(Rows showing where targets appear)
------------------------------------

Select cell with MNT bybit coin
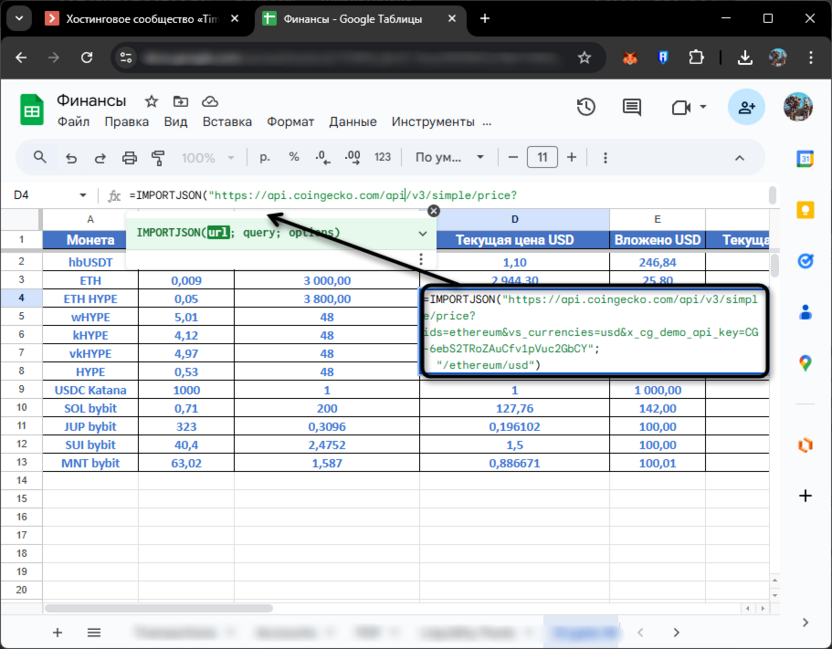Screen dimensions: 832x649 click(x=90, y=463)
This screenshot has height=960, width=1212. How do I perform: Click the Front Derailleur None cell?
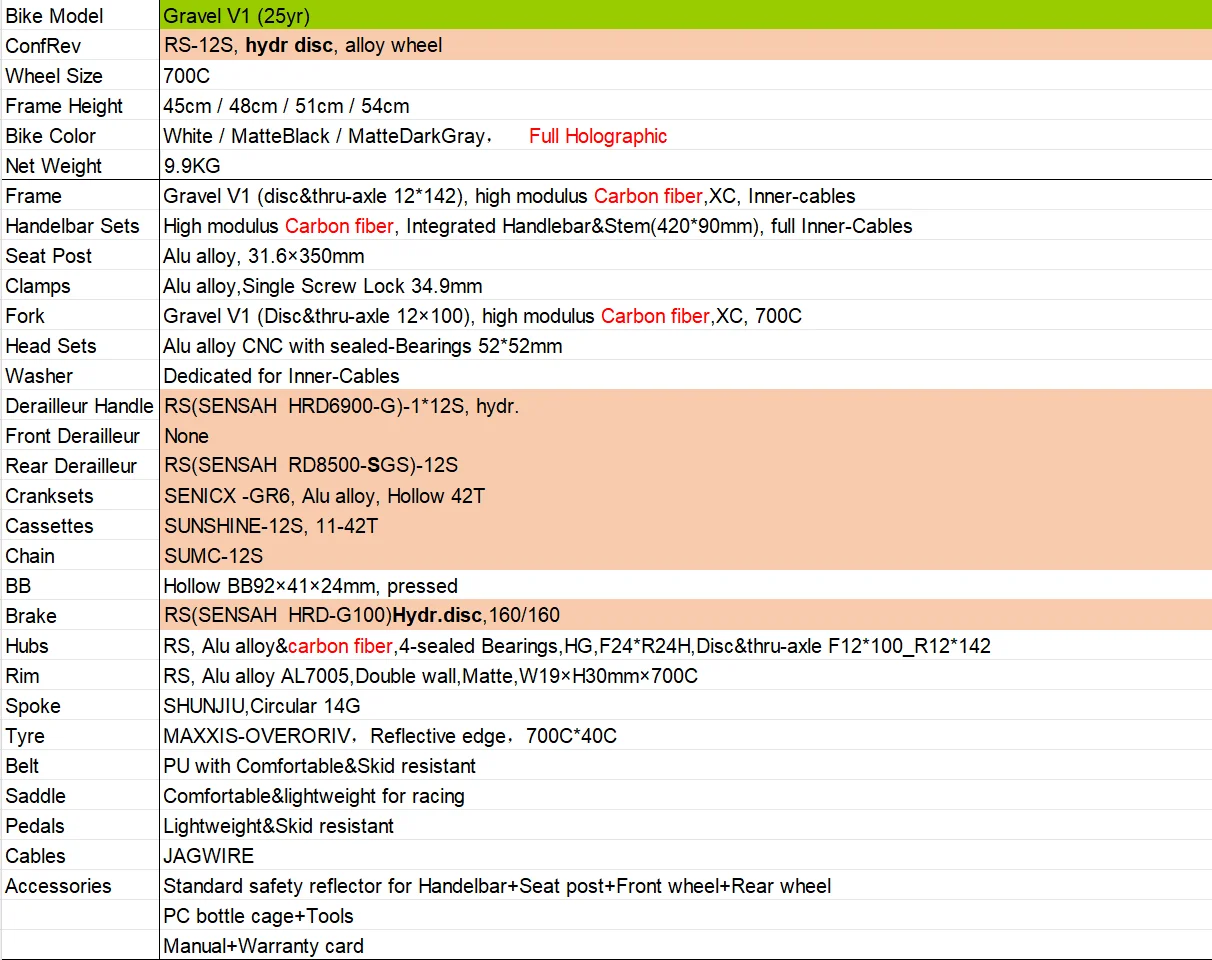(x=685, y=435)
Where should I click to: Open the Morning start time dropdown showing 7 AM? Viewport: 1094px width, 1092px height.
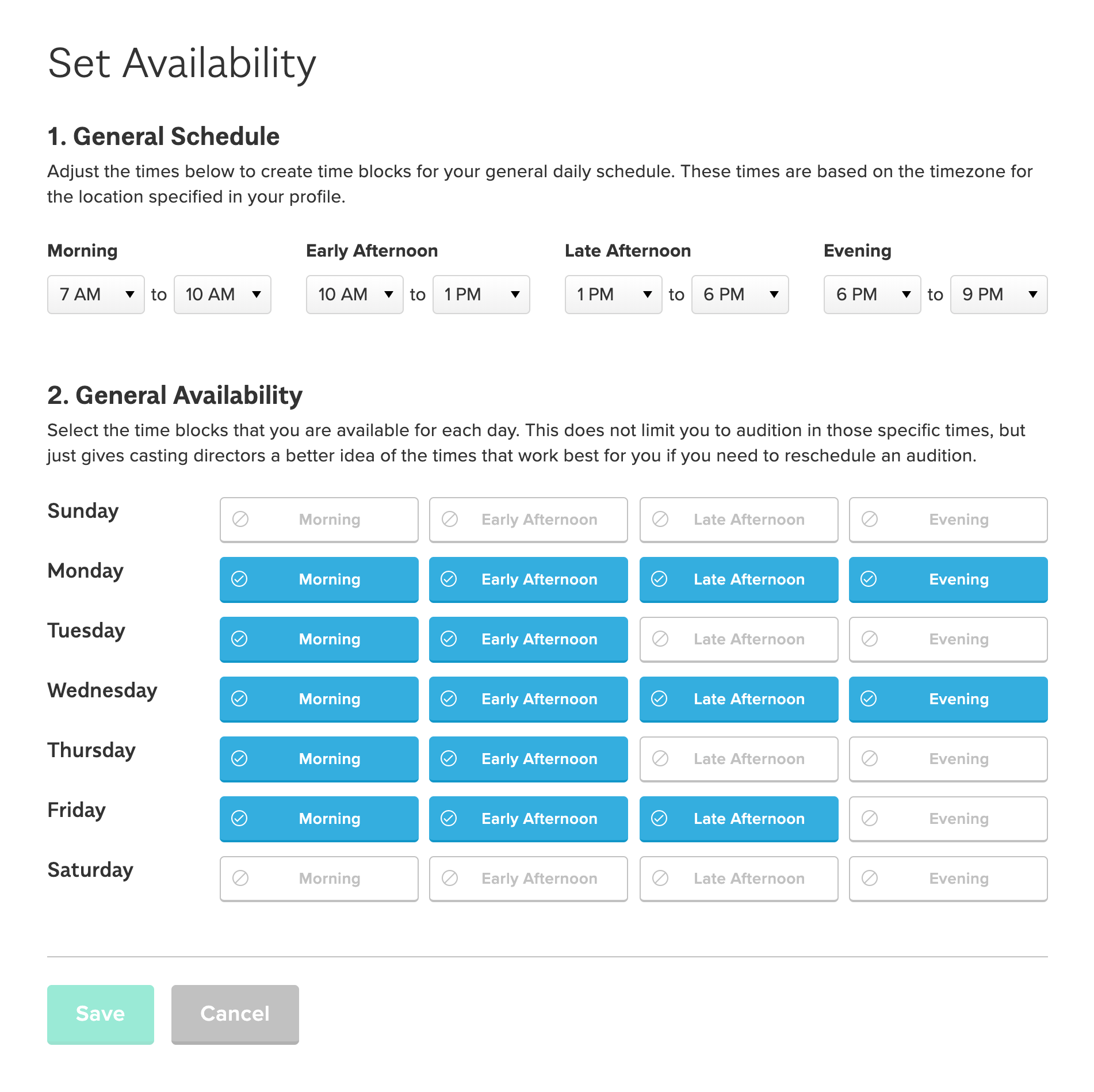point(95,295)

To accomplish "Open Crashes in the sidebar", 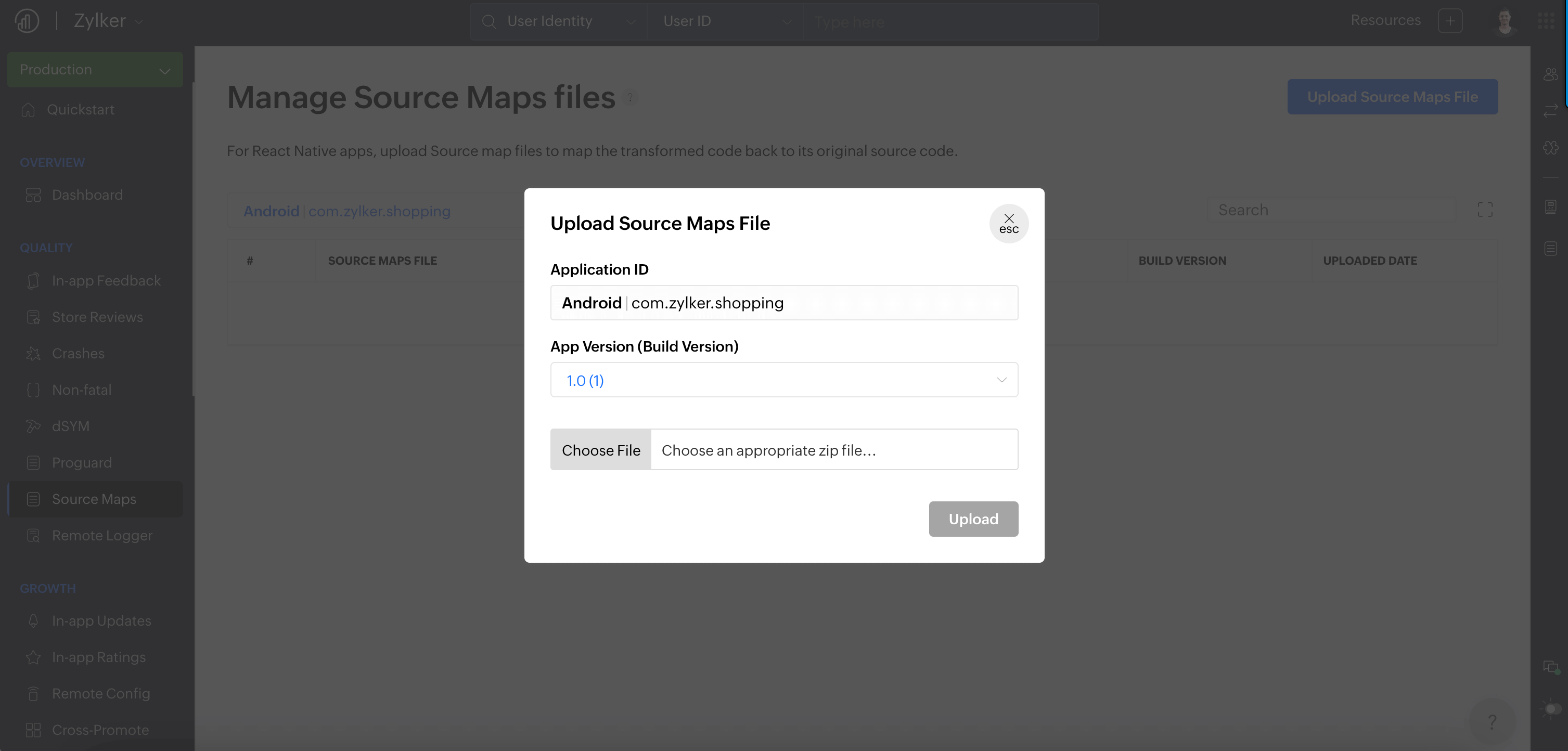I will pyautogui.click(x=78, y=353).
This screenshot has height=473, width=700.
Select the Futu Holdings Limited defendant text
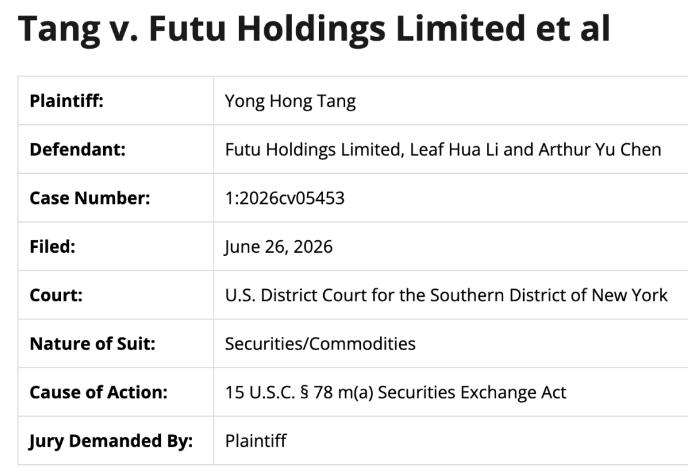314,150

------------------------------------

_What is required_:
Find every line in the rows above that contains the word "Select" and copy each one. Case counts.

_Written reply_:
Select cell with MNT bybit coin
Select the Futu Holdings Limited defendant text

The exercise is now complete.